1. A time sequence link prediction method facing a complex network is characterized by comprising the following steps:

wherein, w_x,yRepresents the weight of the link (x, y) after compression, C_iRepresents the weight of the link (x, y) in the ith time slice, i is 1,2, …, t, t is the number of time slices; obtaining a set of links with time sequence weight, filtering out the links with the time sequence weight less than 0, and entering step 6;

step 9, pressing a key aggregation value on the label in each node, wherein the aggregated value is the score of a link formed between the node where the label is located and the node represented by the corresponding key;

2. The complex network-oriented time-series link prediction method according to claim 1, wherein the weight of the link in step 5 is set to 0 for a time slice in which the link (x, y) does not exist.

3. The method for predicting the time sequence link facing the complex network as claimed in claim 1, wherein the weight of the time sequence influence coefficient in step 5 is 0-1.

4. The complex network-oriented time sequence link prediction method according to claim 1, wherein the weight of the correction coefficient α in step 8 is 0-1.

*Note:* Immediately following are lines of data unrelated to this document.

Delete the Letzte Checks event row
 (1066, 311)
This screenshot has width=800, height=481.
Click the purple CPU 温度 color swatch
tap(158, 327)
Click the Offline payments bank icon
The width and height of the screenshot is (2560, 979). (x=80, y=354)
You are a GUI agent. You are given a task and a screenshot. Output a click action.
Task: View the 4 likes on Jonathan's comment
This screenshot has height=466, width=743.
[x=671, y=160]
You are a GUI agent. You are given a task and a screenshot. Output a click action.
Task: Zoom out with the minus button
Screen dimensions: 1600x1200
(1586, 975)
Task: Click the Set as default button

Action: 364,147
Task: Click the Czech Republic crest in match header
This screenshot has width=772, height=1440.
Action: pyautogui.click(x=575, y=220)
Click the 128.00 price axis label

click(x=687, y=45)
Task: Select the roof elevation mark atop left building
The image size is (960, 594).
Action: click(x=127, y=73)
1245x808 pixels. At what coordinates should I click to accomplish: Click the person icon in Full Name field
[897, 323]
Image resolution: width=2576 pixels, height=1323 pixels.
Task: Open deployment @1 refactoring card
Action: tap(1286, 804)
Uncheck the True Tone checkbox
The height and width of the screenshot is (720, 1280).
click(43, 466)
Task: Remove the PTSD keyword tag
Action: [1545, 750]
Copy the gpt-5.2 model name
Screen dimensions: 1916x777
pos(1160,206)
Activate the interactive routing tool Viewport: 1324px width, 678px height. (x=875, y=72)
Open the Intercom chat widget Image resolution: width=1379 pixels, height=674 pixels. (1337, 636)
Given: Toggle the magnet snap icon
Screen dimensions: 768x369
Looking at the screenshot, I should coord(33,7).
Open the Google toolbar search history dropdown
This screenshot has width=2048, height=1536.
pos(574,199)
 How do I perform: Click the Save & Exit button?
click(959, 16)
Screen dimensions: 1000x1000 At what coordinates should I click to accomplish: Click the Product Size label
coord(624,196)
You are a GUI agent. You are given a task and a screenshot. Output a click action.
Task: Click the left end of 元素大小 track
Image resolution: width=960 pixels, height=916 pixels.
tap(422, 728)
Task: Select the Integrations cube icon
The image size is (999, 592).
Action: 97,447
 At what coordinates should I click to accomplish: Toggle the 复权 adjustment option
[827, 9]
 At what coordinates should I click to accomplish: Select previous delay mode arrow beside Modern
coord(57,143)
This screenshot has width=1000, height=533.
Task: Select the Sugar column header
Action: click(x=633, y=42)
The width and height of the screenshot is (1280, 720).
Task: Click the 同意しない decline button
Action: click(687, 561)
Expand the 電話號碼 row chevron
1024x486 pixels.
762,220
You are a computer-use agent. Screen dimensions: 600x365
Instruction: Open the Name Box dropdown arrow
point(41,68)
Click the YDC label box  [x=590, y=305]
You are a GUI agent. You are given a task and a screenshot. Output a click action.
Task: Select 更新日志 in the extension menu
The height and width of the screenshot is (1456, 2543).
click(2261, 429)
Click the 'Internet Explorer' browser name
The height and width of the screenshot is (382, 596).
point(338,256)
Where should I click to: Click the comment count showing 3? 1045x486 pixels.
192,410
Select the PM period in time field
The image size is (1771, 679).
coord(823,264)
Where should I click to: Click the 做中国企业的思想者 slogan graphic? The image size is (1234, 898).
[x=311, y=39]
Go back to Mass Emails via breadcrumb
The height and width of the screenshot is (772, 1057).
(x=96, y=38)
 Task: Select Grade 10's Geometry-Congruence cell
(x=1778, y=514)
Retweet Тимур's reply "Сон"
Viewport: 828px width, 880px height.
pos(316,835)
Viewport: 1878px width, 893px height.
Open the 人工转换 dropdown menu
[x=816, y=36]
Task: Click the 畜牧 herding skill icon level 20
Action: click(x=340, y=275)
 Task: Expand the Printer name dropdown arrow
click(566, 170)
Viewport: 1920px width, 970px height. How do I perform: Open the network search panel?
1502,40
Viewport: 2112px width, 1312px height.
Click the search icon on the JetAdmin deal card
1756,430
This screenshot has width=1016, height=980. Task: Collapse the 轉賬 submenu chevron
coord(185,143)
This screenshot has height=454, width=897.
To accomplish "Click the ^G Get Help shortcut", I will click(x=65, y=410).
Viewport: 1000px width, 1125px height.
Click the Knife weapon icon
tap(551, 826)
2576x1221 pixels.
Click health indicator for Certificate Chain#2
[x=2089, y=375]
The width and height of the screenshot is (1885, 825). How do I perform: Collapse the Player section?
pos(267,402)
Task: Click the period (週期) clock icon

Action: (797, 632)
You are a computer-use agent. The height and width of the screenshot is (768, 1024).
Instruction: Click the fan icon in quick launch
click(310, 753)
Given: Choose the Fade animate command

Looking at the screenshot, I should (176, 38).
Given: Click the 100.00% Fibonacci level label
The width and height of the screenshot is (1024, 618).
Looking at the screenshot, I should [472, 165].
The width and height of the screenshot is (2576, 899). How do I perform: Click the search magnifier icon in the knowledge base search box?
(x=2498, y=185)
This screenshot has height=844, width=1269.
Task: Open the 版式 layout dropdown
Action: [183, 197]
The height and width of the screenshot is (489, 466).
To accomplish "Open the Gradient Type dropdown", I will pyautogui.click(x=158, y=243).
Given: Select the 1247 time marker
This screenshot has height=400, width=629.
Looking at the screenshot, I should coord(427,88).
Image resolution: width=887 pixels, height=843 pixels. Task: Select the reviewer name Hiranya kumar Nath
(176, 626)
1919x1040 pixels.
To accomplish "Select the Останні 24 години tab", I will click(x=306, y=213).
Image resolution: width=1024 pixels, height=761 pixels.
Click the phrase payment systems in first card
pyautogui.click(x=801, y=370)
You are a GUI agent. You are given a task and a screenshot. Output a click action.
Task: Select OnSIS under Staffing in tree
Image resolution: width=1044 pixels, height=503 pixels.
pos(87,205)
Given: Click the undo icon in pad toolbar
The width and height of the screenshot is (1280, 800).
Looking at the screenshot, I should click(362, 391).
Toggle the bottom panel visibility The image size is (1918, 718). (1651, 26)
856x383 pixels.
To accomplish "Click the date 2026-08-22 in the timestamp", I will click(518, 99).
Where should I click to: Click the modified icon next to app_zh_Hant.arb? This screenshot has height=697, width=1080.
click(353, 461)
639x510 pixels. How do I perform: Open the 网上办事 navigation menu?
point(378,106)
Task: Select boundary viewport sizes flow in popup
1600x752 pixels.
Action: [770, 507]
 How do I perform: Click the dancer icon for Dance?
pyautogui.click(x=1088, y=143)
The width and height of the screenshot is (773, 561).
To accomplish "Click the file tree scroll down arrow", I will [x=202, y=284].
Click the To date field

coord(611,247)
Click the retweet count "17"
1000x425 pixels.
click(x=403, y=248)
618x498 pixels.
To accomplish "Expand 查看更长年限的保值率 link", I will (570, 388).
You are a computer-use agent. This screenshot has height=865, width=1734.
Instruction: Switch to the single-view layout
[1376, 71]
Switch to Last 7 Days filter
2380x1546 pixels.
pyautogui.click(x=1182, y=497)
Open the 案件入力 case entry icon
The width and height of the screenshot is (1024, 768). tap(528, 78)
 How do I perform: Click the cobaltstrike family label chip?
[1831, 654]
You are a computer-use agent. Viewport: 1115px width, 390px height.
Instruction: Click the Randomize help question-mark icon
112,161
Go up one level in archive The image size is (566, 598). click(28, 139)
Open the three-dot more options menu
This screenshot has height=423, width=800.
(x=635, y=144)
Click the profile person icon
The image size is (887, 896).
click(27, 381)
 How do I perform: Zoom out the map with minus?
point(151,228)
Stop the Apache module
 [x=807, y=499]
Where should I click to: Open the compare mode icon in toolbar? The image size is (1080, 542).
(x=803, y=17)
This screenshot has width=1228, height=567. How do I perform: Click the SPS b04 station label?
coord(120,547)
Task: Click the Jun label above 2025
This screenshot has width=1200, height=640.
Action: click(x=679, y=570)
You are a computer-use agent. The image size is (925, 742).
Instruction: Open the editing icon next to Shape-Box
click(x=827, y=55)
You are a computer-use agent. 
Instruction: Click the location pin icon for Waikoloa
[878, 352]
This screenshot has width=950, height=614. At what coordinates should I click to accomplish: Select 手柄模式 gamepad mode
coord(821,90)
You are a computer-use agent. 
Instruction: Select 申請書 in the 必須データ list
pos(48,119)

5. The complex network-oriented time-series link prediction method of claim 1, wherein the method of pressing "key" to aggregate "value" in step 9 is: the values corresponding to the same key are added and summed.

6. The complex network-oriented time-series link prediction method according to claim 1, wherein the distributed implementation manner of steps 7 and 8 is as follows: the label propagation algorithm is adopted, an integral synchronous parallel computing model is combined, each label propagation process is divided into separate computation aiming at each link, the end points of the links are a propagation source point and a propagation target point respectively, and the propagation process of each link is as follows:

step a, initializing an empty set dstAlr;

step c, adding a new label which takes the id of the propagation source point as a key and takes the product of the value of the label in the propagation source point and the link edge weight as a value into the dstAlr, and turning to step f;

e, filtering out null values in the dstAlr, and turning to the step f;

and f, sending the dstAlr to a propagation target point.